Hunk - Data Model Acceleration - Parquet files get...

prvnks · ‎07-07-2016

I was trying out datamodel acceleration with Hunk (latest version). This is how my datamodel.conf looks:

cat etc/apps/search/local/datamodels.conf
[LVSMC]
acceleration = 1
acceleration.earliest_time = -1d
acceleration.hunk.compression_codec = snappy
acceleration.hunk.dfs_block_size = 134217728
acceleration.hunk.file_format = parquet
acceleration.manual_rebuilds = 0

It starts accelerating. But, the parquet-snappy files get deleted after collecting for around 10-20 mins. Suddenly, the parquet files disappears. May be summary creation is dropping this newly created files.

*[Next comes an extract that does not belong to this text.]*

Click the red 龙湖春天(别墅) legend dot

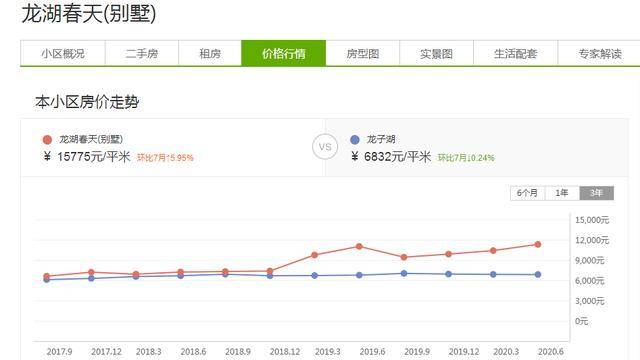(47, 140)
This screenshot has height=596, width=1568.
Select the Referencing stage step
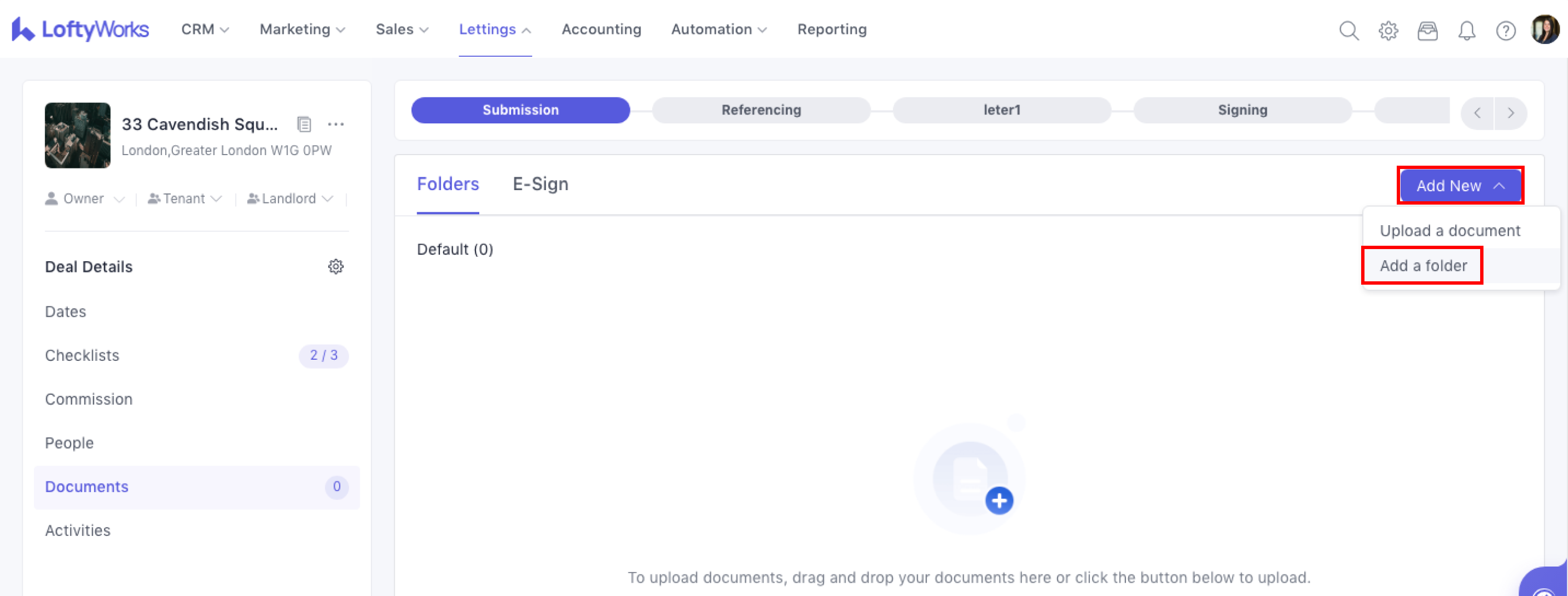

$ date;/usr/bin/hadoop fs -du -h /abcd/SplunkMR/datamodel
Wed Jul  6 08:46:56 PDT 2016
0  0  /abcd/SplunkMR/datamodel/70F888CB-CA73-4A97-B54F-6B0ACA9A4E7E_DM_search_test
$ date;/usr/bin/hadoop fs -du -h /abcd/SplunkMR/datamodel
Wed Jul  6 09:04:40 PDT 2016
2.5 G  7.4 G  /abcd/SplunkMR/datamodel/70F888CB-CA73-4A97-B54F-6B0ACA9A4E7E_DM_search_test
$ date;/usr/bin/hadoop fs -du -h /abcd/SplunkMR/datamodel
Wed Jul  6 09:05:47 PDT 2016
75.4 M  226.2 M  /abcd/SplunkMR/datamodel/70F888CB-CA73-4A97-B54F-6B0ACA9A4E7E_DM_search_test

I tried to play around with other options. It did not help.

acceleration.max_time
acceleration.backfill_time
acceleration.manual_rebuilds
acceleration.max_concurrent

Pls note that our Hunk would require around 8 hours to process entire day’s data when no other queries are fired. I don’t know how to catch up and make Hunk accelerate datamodel for 1 day data. Is there some switch that I can use to retain the parquet-snappy files? I tried to adjust earliest_time and backfill_time(much shorter than earliest_time). It did not help.

Pls let me know where it could be going wrong.

hsesterhenn_spl · ‎10-10-2019

Hi,

very old stuff but might be still a current problem...

Have you ever tried to switch the file format from "parquet" to "orc"?

parquet-hive-bundle-1.6.0.jar is f-uped...
https://issues.apache.org/jira/browse/PARQUET-246

Looks like they fixed it in 1.8.0 which has never been shipped by Splunk Core...

I have done my tests with Hadoop DMA using ORC...

Worth a try?

Good luck,

Holger

rdagan_splunk · ‎07-07-2016

Here is the Expected behavior – Do you see this behavior or something different?
Every 5 minutes update the DMA (Data Model Acceleration)
Every 30 minutes delete all the DMA files that are no longer valid ..
See details: http://docs.splunk.com/Documentation/Splunk/6.4.1/Knowledge/Acceleratedatamodels — After you enable acceleration for a data model
Look at the delete action we do every 30 minutes.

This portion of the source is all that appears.